#### WHAT TO WORK ON:
Below are some entries. Repeat exactly the lines from the one with "Click the Iron rank title" through the one with "This screenshot has width=737, height=559.", and only those.

#### PROVIDED DATA:
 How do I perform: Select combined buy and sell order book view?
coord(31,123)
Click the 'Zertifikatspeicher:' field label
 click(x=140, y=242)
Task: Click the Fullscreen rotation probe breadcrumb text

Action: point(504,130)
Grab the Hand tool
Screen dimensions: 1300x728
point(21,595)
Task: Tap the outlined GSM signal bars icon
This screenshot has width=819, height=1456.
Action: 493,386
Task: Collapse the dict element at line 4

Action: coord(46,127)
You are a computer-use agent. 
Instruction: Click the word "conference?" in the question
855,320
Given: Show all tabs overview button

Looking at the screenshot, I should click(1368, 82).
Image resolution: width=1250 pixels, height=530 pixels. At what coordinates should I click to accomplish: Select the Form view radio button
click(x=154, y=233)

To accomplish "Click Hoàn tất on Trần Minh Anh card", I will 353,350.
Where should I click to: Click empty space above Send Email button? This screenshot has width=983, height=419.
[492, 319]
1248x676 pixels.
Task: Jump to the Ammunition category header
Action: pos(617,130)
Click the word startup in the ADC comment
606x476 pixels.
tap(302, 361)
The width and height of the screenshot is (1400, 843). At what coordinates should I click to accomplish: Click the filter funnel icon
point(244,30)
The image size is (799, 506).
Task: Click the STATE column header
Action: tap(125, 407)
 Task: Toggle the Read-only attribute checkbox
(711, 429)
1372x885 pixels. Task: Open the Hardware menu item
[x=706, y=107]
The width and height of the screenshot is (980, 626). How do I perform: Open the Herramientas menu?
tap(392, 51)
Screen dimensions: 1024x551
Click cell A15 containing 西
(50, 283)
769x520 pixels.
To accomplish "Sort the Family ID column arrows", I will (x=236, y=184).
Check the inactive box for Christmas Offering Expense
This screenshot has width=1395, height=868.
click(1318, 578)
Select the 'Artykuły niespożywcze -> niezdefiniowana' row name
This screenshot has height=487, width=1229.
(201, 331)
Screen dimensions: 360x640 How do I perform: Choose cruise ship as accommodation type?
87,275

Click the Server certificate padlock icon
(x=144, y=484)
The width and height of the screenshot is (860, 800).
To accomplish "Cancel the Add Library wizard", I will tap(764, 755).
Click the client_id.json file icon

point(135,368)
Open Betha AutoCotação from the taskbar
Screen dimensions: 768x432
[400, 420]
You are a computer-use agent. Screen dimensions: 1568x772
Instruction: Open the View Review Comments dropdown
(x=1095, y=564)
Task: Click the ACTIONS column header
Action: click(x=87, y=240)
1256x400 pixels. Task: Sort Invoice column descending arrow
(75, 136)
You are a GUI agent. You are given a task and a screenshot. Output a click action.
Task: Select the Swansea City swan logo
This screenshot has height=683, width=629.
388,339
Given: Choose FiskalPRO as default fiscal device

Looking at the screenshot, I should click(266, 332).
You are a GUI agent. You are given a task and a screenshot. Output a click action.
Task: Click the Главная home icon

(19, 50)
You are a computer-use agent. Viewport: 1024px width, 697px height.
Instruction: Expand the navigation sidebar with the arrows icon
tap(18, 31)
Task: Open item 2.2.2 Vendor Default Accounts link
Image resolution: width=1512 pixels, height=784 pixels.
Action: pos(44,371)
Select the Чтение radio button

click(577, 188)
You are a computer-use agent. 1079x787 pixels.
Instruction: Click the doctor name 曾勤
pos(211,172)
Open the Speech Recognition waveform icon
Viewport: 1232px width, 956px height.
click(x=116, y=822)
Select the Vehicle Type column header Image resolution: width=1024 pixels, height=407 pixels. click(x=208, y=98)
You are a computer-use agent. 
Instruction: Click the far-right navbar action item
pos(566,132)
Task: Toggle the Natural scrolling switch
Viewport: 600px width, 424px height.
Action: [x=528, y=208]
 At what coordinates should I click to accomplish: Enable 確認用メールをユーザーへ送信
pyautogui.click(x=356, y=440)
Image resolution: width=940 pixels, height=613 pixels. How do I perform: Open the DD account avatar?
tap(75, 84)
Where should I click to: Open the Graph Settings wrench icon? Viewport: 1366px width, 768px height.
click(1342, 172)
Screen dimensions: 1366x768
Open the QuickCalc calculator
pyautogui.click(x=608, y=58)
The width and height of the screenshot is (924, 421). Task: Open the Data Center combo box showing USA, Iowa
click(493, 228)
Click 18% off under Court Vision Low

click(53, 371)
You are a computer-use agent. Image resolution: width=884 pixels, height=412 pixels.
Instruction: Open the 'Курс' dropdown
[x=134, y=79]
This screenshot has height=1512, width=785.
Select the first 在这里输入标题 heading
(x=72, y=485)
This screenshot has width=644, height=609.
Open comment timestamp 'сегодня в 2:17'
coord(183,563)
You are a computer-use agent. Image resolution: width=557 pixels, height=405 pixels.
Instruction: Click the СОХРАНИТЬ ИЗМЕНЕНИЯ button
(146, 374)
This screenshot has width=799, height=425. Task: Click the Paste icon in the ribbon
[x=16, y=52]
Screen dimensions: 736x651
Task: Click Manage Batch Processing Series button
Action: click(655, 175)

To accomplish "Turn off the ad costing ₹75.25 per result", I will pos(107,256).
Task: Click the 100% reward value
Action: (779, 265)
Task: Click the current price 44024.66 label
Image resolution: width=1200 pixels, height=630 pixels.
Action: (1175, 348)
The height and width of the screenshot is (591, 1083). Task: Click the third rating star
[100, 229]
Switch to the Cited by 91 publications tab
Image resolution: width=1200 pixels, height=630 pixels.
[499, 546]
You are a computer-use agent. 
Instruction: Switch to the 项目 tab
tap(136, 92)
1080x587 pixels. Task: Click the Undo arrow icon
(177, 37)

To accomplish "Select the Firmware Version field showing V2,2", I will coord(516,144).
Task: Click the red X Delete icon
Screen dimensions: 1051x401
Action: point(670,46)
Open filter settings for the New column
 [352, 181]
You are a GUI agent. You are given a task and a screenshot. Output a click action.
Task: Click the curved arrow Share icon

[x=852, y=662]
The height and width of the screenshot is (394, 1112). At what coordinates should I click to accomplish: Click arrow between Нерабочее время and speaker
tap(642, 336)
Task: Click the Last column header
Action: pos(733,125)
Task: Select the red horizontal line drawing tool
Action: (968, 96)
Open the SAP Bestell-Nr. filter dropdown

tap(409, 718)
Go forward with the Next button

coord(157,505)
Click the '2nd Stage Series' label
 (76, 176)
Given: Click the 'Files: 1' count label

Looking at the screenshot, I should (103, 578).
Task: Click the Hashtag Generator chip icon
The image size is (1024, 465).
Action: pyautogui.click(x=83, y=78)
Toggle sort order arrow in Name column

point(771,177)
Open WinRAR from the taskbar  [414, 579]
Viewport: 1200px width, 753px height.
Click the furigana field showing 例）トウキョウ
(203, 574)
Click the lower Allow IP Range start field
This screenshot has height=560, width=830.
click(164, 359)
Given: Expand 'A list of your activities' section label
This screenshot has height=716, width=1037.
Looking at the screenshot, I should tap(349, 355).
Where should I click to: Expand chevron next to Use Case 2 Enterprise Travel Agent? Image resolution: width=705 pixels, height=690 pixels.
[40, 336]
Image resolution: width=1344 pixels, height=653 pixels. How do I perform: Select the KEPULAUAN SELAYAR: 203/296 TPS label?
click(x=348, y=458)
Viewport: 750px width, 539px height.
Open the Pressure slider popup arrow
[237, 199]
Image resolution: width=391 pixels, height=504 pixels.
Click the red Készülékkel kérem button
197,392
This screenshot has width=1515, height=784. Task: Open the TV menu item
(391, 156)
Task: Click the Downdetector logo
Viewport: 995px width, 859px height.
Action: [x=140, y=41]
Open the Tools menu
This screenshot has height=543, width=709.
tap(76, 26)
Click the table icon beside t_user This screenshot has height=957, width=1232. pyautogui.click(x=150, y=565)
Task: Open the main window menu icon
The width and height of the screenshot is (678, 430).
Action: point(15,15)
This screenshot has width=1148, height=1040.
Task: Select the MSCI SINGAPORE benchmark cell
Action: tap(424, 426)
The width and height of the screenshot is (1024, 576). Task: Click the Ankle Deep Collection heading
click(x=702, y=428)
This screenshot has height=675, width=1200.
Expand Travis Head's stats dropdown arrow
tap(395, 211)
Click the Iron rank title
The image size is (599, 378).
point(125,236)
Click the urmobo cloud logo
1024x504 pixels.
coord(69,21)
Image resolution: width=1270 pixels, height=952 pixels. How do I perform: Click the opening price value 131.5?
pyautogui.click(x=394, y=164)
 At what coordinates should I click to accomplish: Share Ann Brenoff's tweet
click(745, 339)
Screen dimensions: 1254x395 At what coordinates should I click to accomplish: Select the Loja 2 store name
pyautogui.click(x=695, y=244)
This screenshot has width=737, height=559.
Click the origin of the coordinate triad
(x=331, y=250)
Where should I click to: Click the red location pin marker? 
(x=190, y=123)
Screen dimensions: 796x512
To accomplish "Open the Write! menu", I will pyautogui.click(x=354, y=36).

#### RESPONSE BOX:
Click the Iron rank title
The image size is (599, 378).
point(125,236)
Click the urmobo cloud logo
1024x504 pixels.
coord(69,21)
Image resolution: width=1270 pixels, height=952 pixels. How do I perform: Click the opening price value 131.5?
pyautogui.click(x=394, y=164)
 At what coordinates should I click to accomplish: Share Ann Brenoff's tweet
click(745, 339)
Screen dimensions: 1254x395 At what coordinates should I click to accomplish: Select the Loja 2 store name
pyautogui.click(x=695, y=244)
This screenshot has width=737, height=559.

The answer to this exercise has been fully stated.